The DNA samples can then be stored at -20°C until further use.

Fig. 2

Illustration of a standard DNA extraction protocol, from lysed sample, through washing, processing, centrifugation, elution, and final spin cycles, resulting in purified DNA suitable for either immediate use or storage. Illustration made in BioRender.
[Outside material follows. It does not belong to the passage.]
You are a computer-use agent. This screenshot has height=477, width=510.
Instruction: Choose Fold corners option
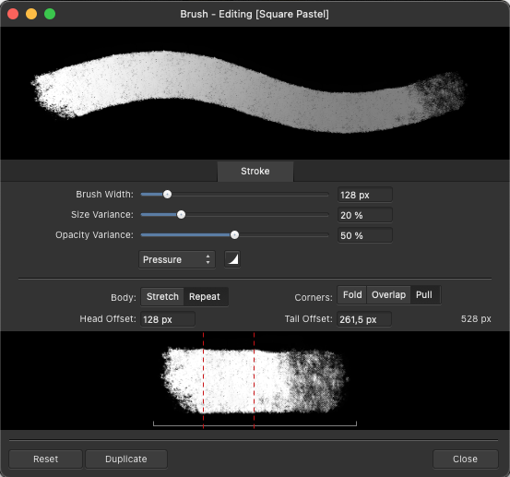point(352,295)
Assessing the Quality and Yield of DNA

Gel electrophoresis can be used to validate the success of a DNA extraction protocol. Spectrophotometry can then be used to measure the concentration of pure DNA produced. The typical absorption peak for nucleic acids is around 260 nm, and an absorbance reading using the A260/A280 ratio (>1.8) is standard for dsDNA. An absorbance ratio of <1.7 indicates poor purity of the resultant DNA, which may mean protein contamination within the sample. For next generation sequencing or other modern applications, fluorescence-based DNA quantitation is generally preferred, since it is more sensitive. DNA quantitation kits or standalone DNA binding dyes are commonly available.

Tool:

DNA Ratio Calculator

Other Types of DNA Extraction

Determining which DNA extraction method to use is primarily influenced by the intended downstream applications for which the isolated DNA will be used. Besides the quality and quantity of the DNA extracted, other factors to consider are time, cost, yield, laboratory equipment, and the amount of starting material needed for the experiment. Multiple variations are in semi-regular usage:

Salting out method: RNase A and Proteinase K are used to help precipitate proteins from the sample.
Organic method: Chloroform and/or phenol are used to denature and precipitate proteins from the sample.
Adsorption method: A silica-gel membrane is used to adsorb DNA.
Silica-based method: DNA absorbs to silica beads at a specific pH in presence of specific salts.
Magnetic separation: DNA binds reversibly to magnetic beads that are pre-coated with DNA-binding antibody.
Anion exchange technology: Positively charged diethylaminoethyl cellulose (DEAE) functionalized resins capture the negatively charged phosphate backbone of DNA.
Cesium chloride (CsCl) centrifugation: CsCl is used as a medium to separate DNA in a density gradient.

Fig. 3

Illustration of organic DNA extraction using the phenol:chloroform:isoamyl alcohol (PCIA) method. PCIA partitions DNA to the aqueous phase while lipids and proteins are partitioned into the organic and interphases, respectively. Figure made in BioRender.